It seems most people who never worked in UX/UI design field consider the app design as the simplest part of the app development. It is far from the reality! The user experience area is much more tricky than it seems at first sight, both for native mobile and adaptive web applications.
However, if one knows what struggles to expect and how to manage with them, it becomes straightforward and fascinating. What is necessary not to make too many mistakes in the design is to ask your clients for an opinion, so that to make the app as convenient for them as possible.
What Do Users Usually Expect from Using an App?
Understandability. There is nothing more adverse for an app design than a non-user-friendly working environment. The user will delete the app for sure if they fail to understand how to use it. Even if it is possible to learn how it works, users are impatient: they will download another app rather than spend significant time struggling with yours.
Personalization. Users are usually annoyed by the constant necessity of entering personal information, likes and dislikes into an app, so it is necessary to relieve them from this responsibility.
Efficiency. The primary aim of any mobile app is to meet the client’s needs. That is why it requires the design optimization and following the adaptive web development principles.
What Mistakes Should One Avoid in UX/UI App Design?
1. Mixing UX With UI.
The common perception treats these two terms as something similar, not knowing what their relation is. Let us fancy the process of the app usage as a journey. UI (User Interface) is what we meet on the way: mountains, rivers, and lakes. And UX (User eXperience) is how we feel about it. Saying UI/UX people often forget about the experience and focus only on the means, namely the UI, and that ruins the whole app concept.
2. Designing for Yourself
Every designer is an artist with a specific perception and creativity. That contributes considerably to the uniqueness of the app. However, first and foremost the design should be client-oriented. The common practice to understand whether the users like your UI/UX design or not is to create a minimal viable product.
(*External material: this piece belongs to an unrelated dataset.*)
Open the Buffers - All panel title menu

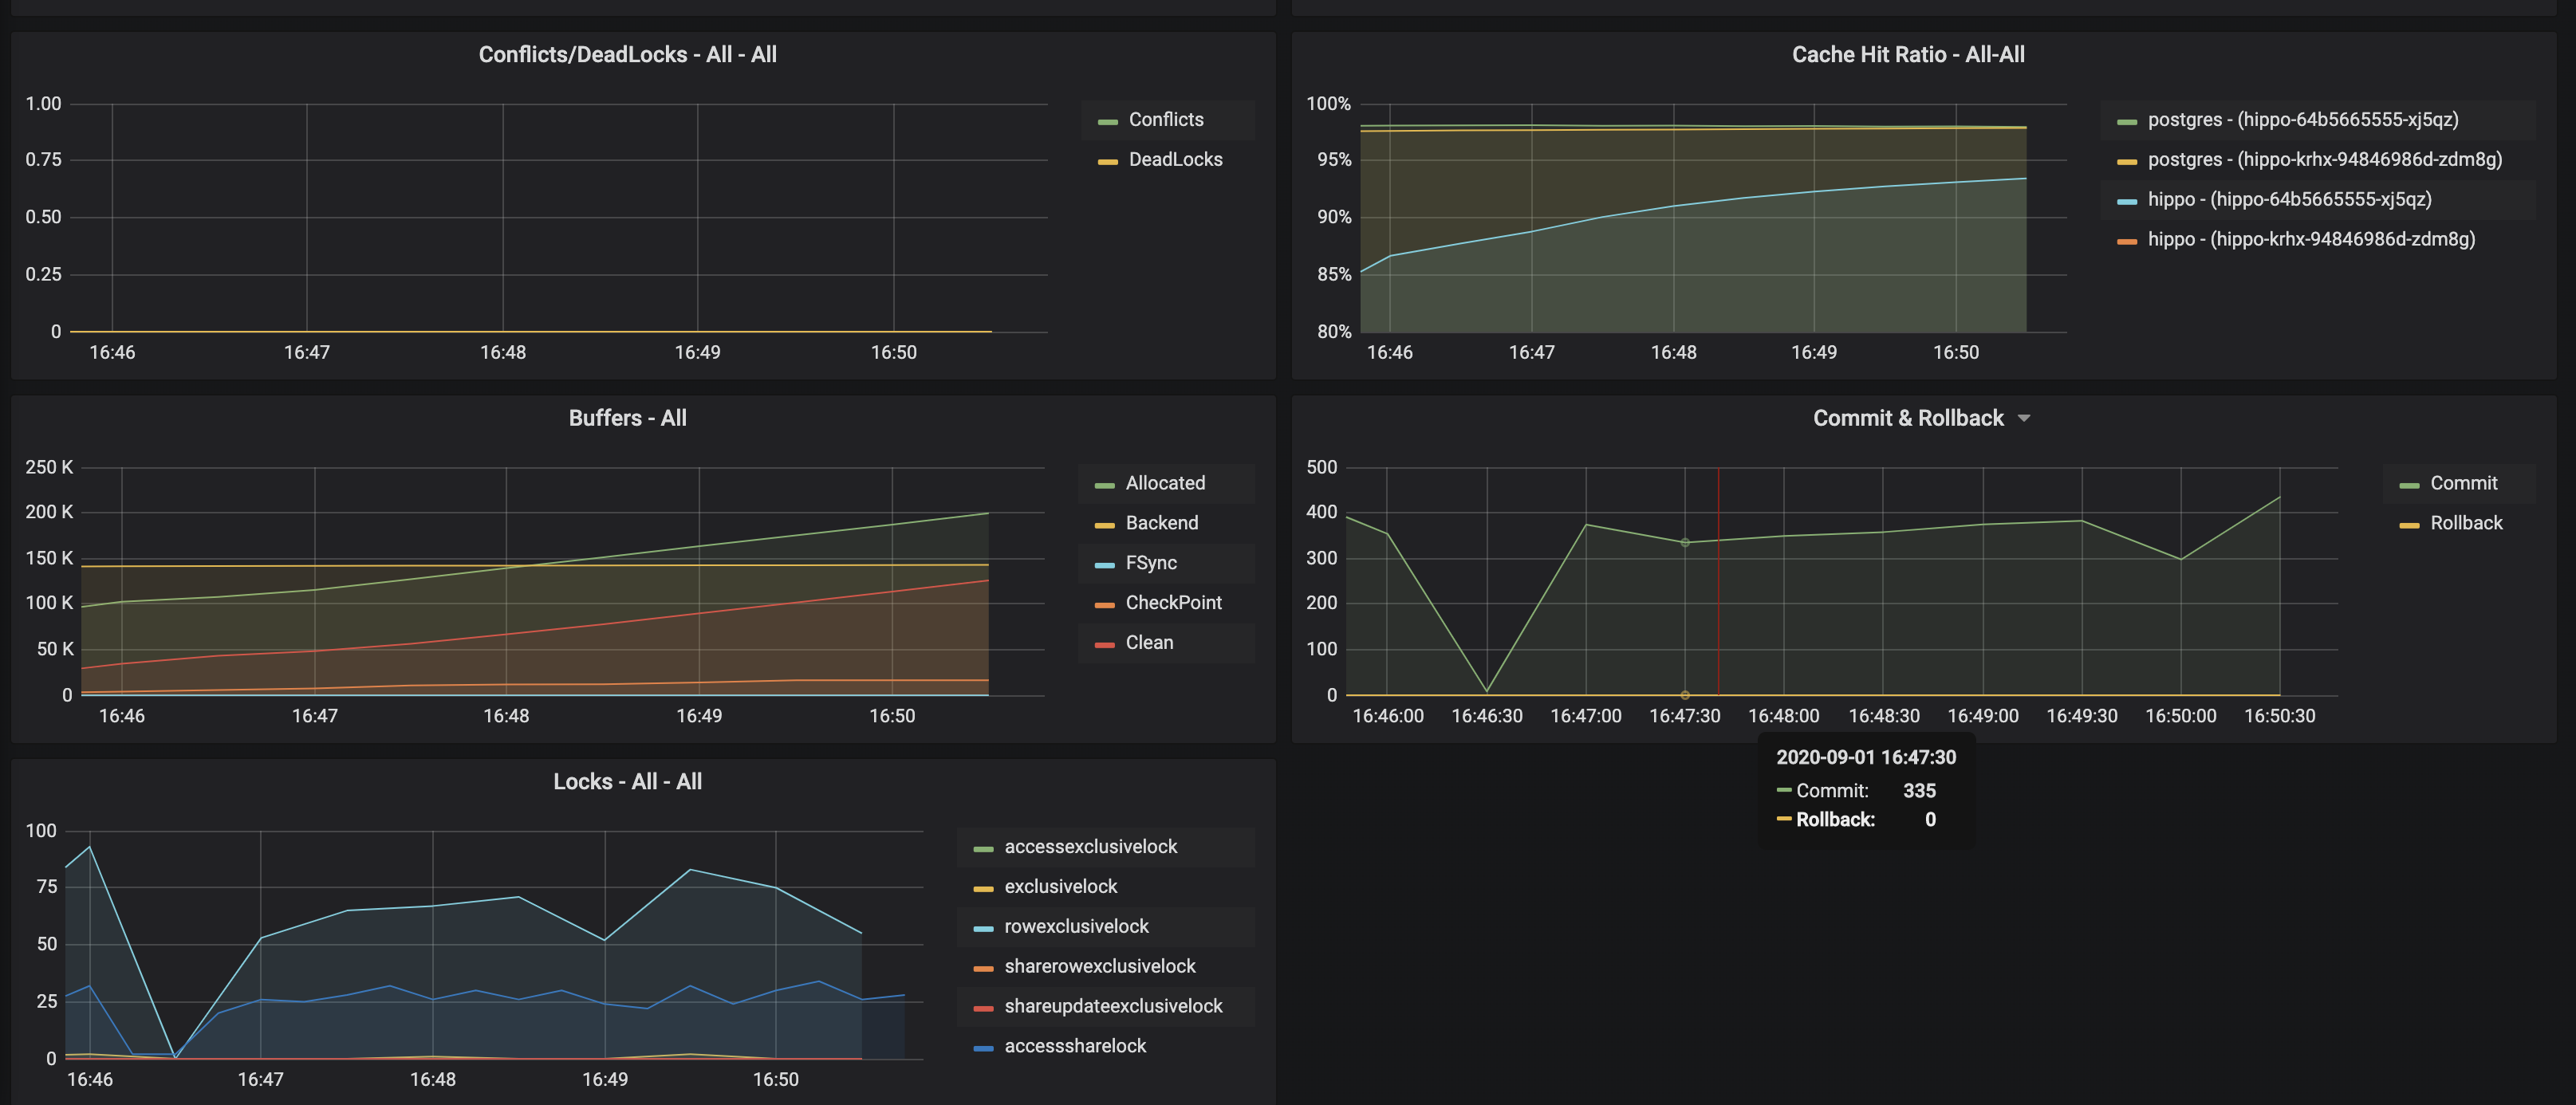pyautogui.click(x=626, y=417)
3. Insufficient Personalization
As a rule, the users are annoyed by the necessity to enter much information, to say nothing about the need to do it every time they need your app’s help. Keep short in your input forms, use prompts and auto-complete fields.
4. Low Contrast Fonts and Layouts
Prevent the situations when low contrasts can make the information on a screen almost unreadable, including when light fonts used together with the light background. As light colors are trendy now, consider choosing a background with improved contrast.
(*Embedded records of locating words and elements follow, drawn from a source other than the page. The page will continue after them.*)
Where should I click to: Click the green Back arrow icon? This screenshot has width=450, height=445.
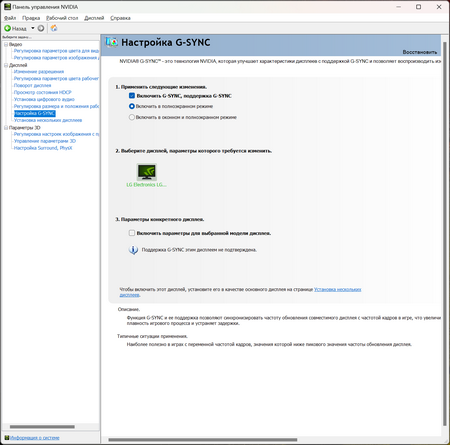(7, 28)
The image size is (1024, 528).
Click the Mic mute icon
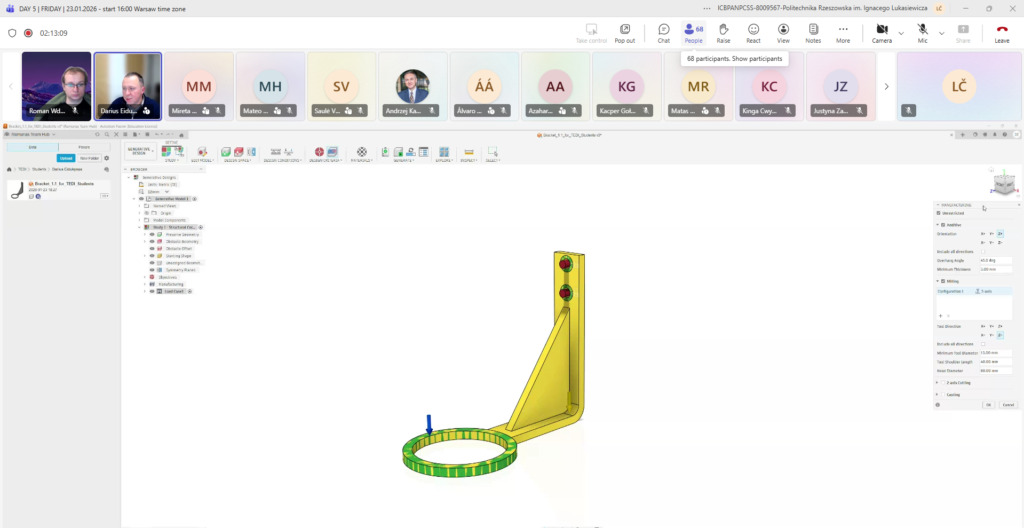coord(922,32)
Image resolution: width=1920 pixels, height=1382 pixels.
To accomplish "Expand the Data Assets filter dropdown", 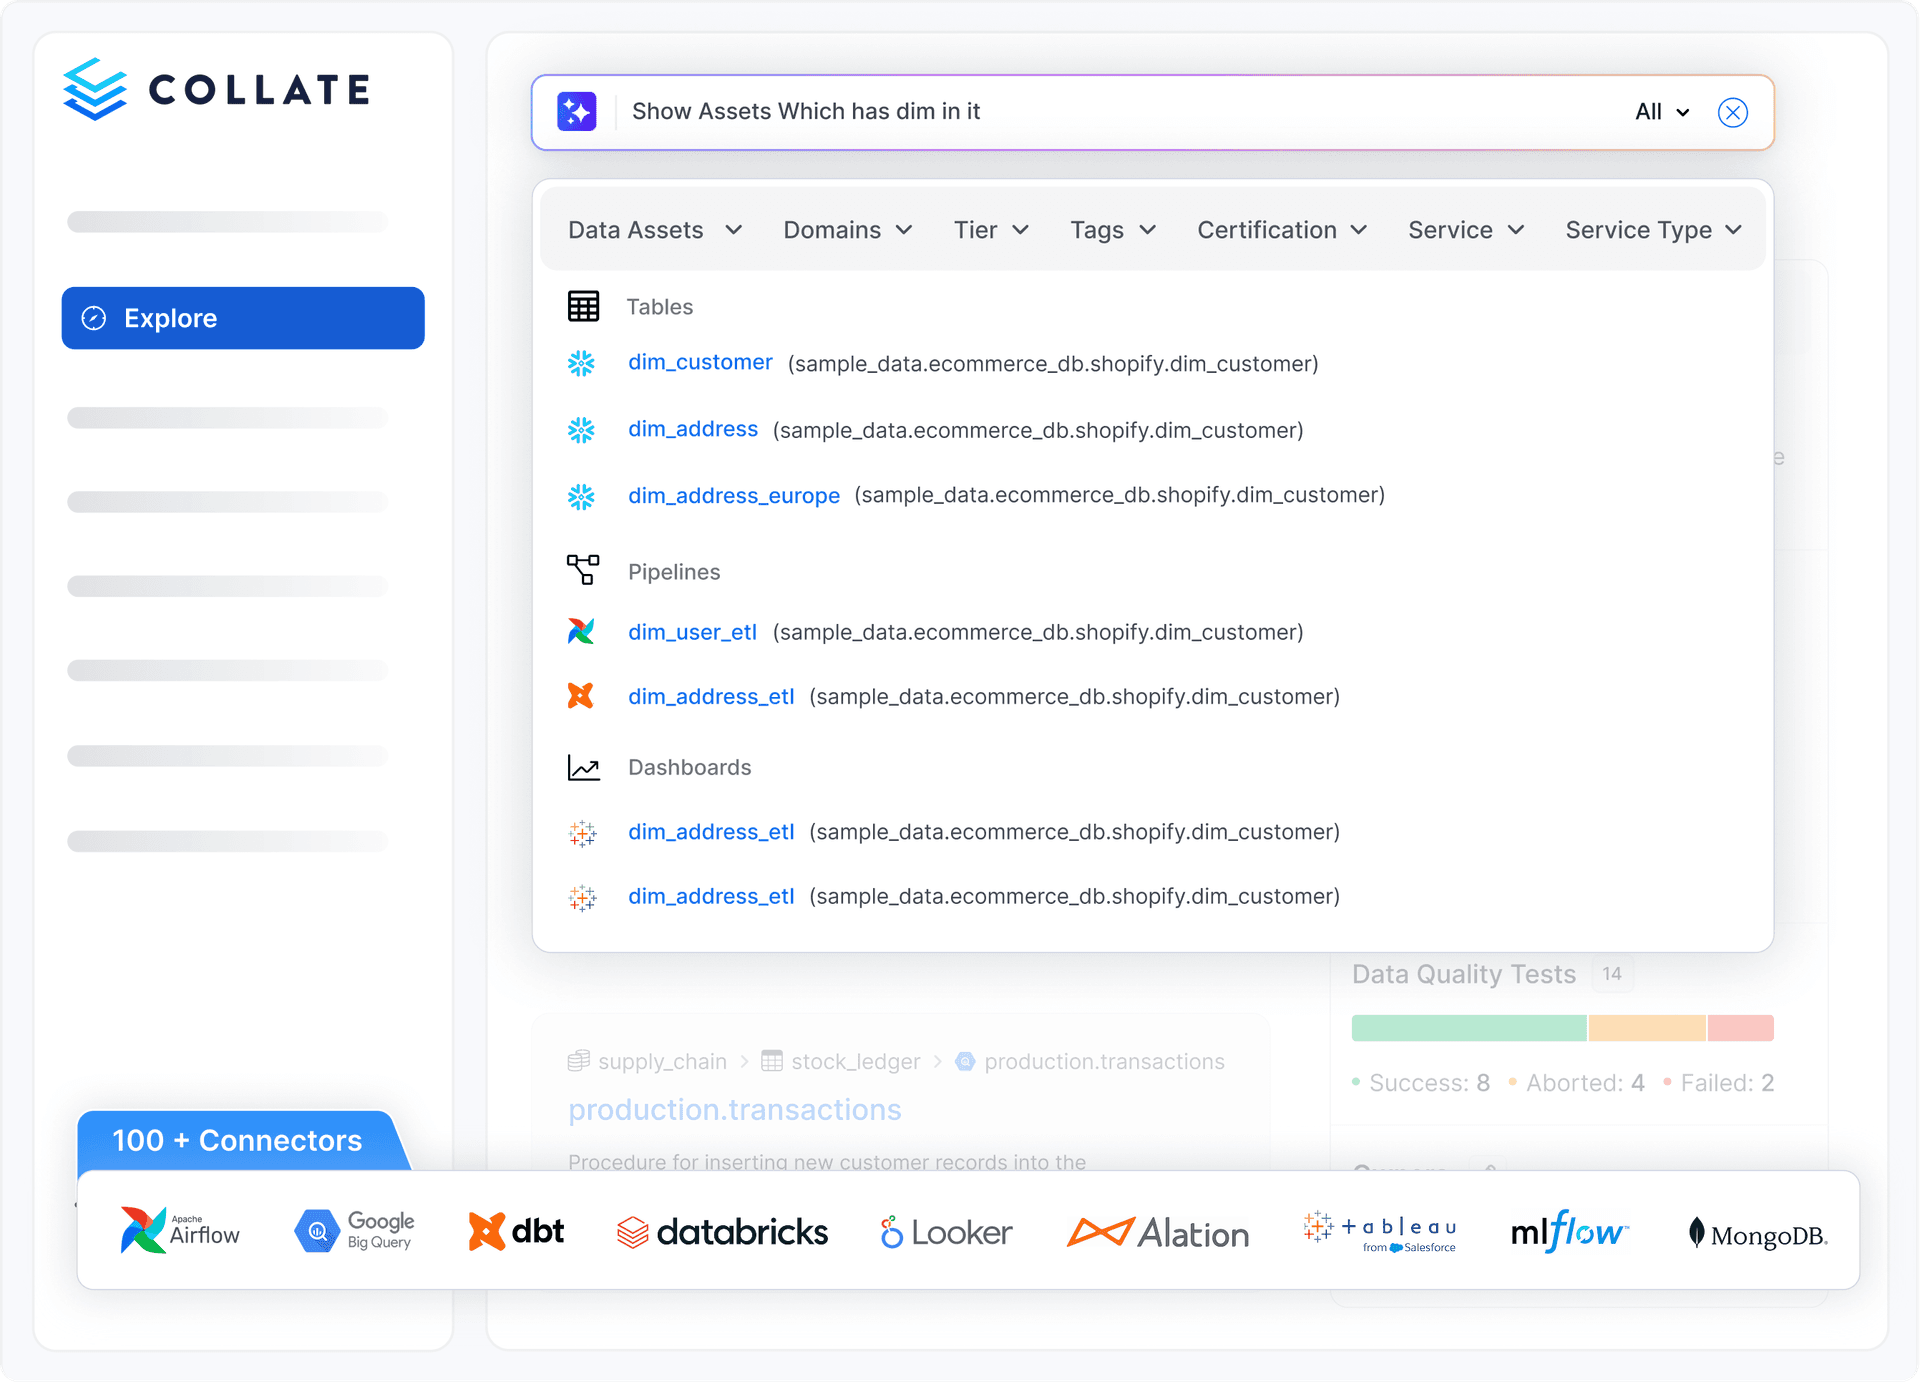I will click(654, 230).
5. Non-Obvious Interactions
What is the use of a feature if no one knows it exists? Designers today are more likely remove old-fashioned controls and replace them with gestures. Here, it is essential to oversee a short training session for users to know what to do. Also, there is a practice to predict the user behavior to make all the gestures natural and intuitive.
6. Non-Standard Controls
In addition to the previous mistake, we can meet some non-trivial UI controls and icons in software development. They can be creative but misunderstood, and in that way affecting the UX negatively. Be aware of using intuitive and understandable controls, no matter what they are.
7. Information Overload
Overwhelming users with tons of data is not the best strategy – it could prevent them from finding the necessary information. Still, this is a widespread error made by designers of iOS, Android apps, basically due to a wish to place more ads. It is essential to throw in a line when it is necessary.
8. No Feedback
Avoid the situations when users are not sure what is going on. They could just decide the app has crashed and therefore leave it. Track the progress of operations and explain the processes and remember: each delay can cost you a client.
9. Wrong Error Messages
The core of the problem is like the previous – users are embarrassed by non-relevant error messages, and that makes them feel stuck. For that reason, your app may be abandoned.
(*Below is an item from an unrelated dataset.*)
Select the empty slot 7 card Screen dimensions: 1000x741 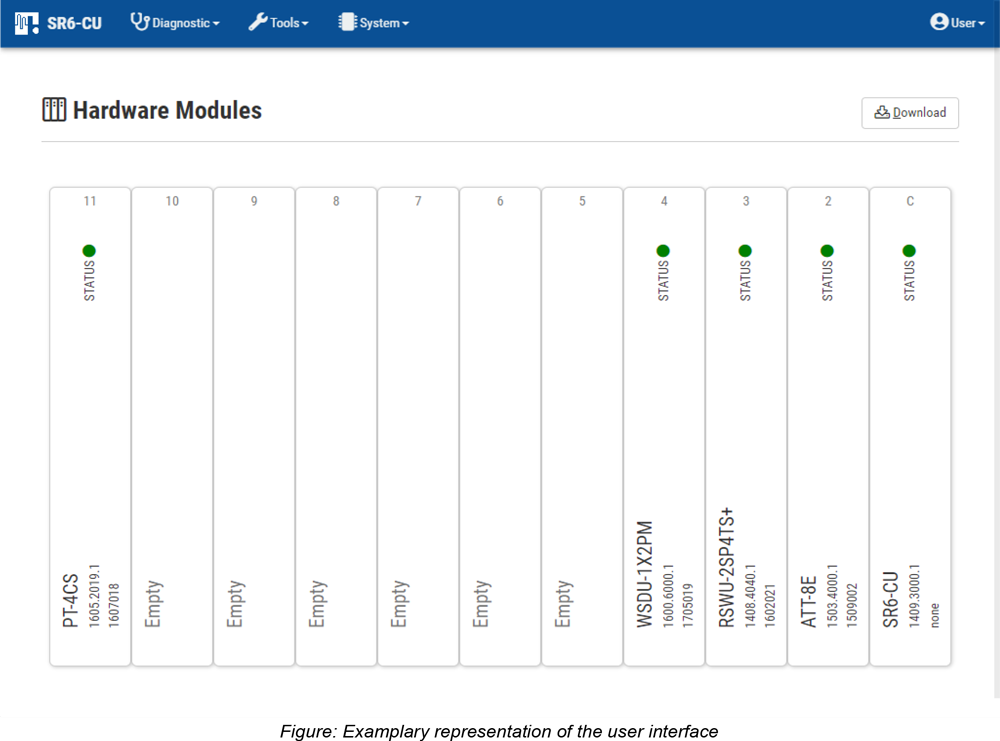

10. System-Centric Features
Every app is designed to solve problems of the users, and UX/UI are about making it more convenient to them. In other words, all the features should be centered on a solution of these problems and not be system-centric. Such approach will help attract more users with different level of expertise.
More Constantly Evolving Trends
Minimalist design. Today mobile applications are more and more often treated as a perfect mix of form and function. People shifted from apps overcrowded with different stuff to sophisticated and contextual ones.
Onboarding. Explain to users how they can reach their goals using the application to prevent them from leaving it. In other words, your app design should be convincing enough to keep them using it. One of the techniques used for onboarding is a creation of empty states.
Micro-interactions. The other way to keep users is micro-interactions. These are the app responses on the small actions like button click, like/dislike or drop-down menu opening. Being mainly considered only cosmetic features, they have the major effect on the level of the user’s satisfaction by mobile applications, so deserve our attention.
These Tools Will Help Make Your UX/UI Design Incredible
“Sketch” is a powerful and handy tool both for MVP development and UX/UI, ideal for interface design, improving object organization (thanks to its built-in grid feature) and the work with fonts.
“InVision” is used for creating apps for such remarkable brands as Twitter, Sony, Nike, and supports cloud storages and real-time modeling.
“Principle” is famous for its intuitional behavior and improved visualization of prototyping – the best solution for Mac.
The best journey is one that never ends. Never forget to listen to your clients, ask their opinion and collaborate to make beautiful things. These tips strive to help you to improve UI of your app so that more and more users find it useful and fascinating.